Past presidents have sometimes framed the president’s inherent constitutional authority to use military force as essentially plenary. But most recent administrations—including the first Trump administration—have instead argued that, “at least insofar as Congress has not specifically restricted it,” this authority extends to situations where the president can reasonably determine that the anticipated military actions will (a) “serve sufficiently important national interests” and (b) be of a “nature, scope, and duration” that does not rise to the level of “a war requiring prior specific congressional approval under the Declaration of War Clause”—a threshold the executive branch equates with “prolonged and substantial military engagements[.]” Congress has in turn set certain limits on this authority through the aforementioned War Powers Resolution, most notably by requiring the president to “terminate” any military operation that lacks congressional authorization after 60 to 90 days absent certain extenuating circumstances. While some past presidents have argued that this restriction is unconstitutional, recent ones have rarely contested it. That said, the executive branch has occasionally suggested—including during the first Trump administration—that neither the Declare War Clause nor statutory limitations apply in certain circumstances where the president is acting in national self-defense, as he has some exclusive constitutional authority to do so.

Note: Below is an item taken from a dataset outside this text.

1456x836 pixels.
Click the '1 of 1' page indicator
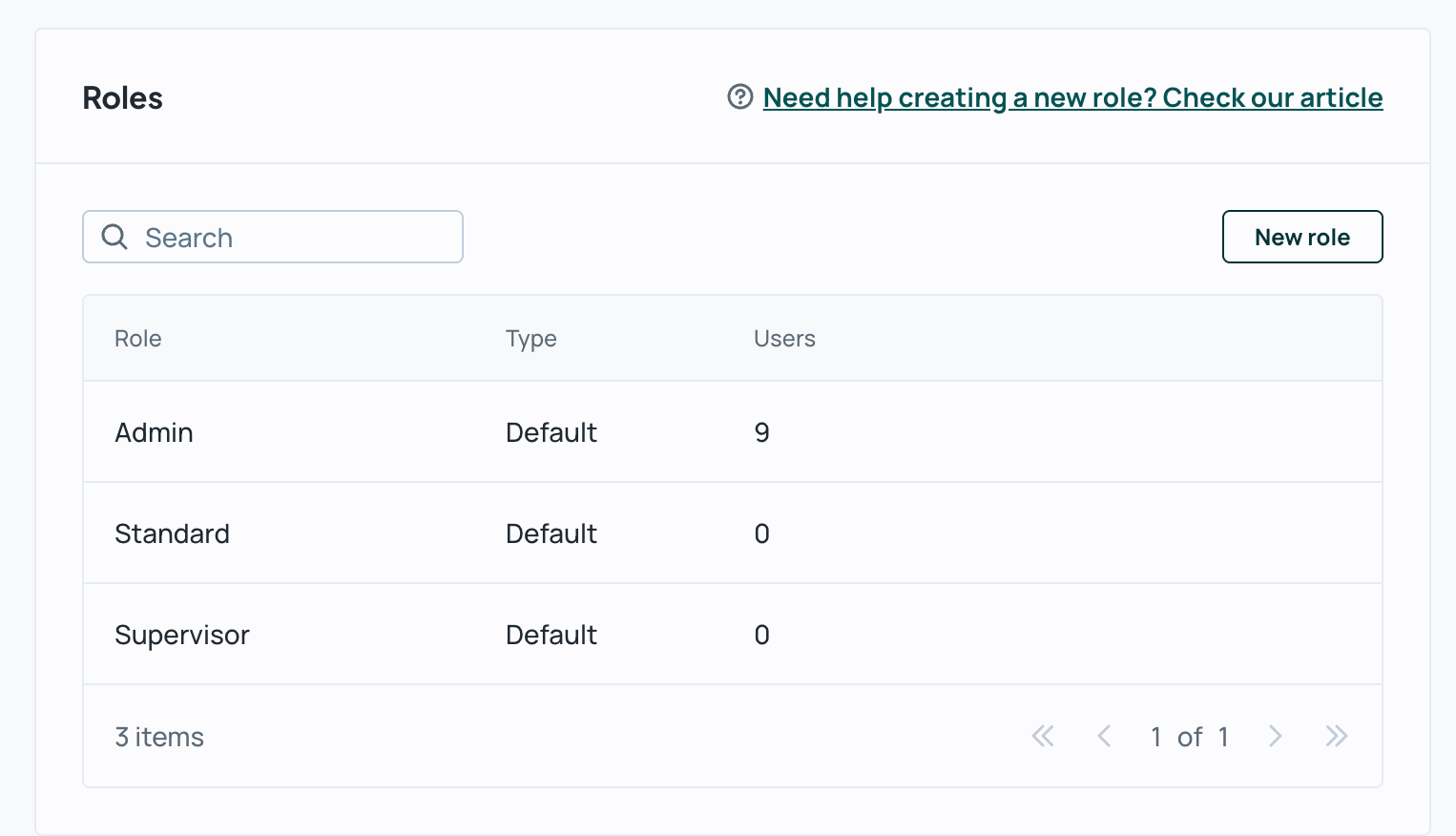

Of course, this framework simply reflects the views of the executive branch and is not necessarily correct as a legal matter. Nor have the executive branch’s views been vindicated by federal courts, which are rarely presented with war powers questions and often use flexible justiciability doctrines and other tools to avoid reaching the merits when they do. This same reticence, however, also means that there is a limited risk that the executive branch will face meaningful judicial scrutiny of its legal reasoning for such actions, leaving it free to rely on its own, quite forgiving views of when the president can use military force on his or her own authority. Thus, unless President Trump chooses to revert to some of the even broader (and more controversial) claims of presidential war-making authority asserted by some of his predecessors, his administration is likely to justify the Maduro operation through this legal framework.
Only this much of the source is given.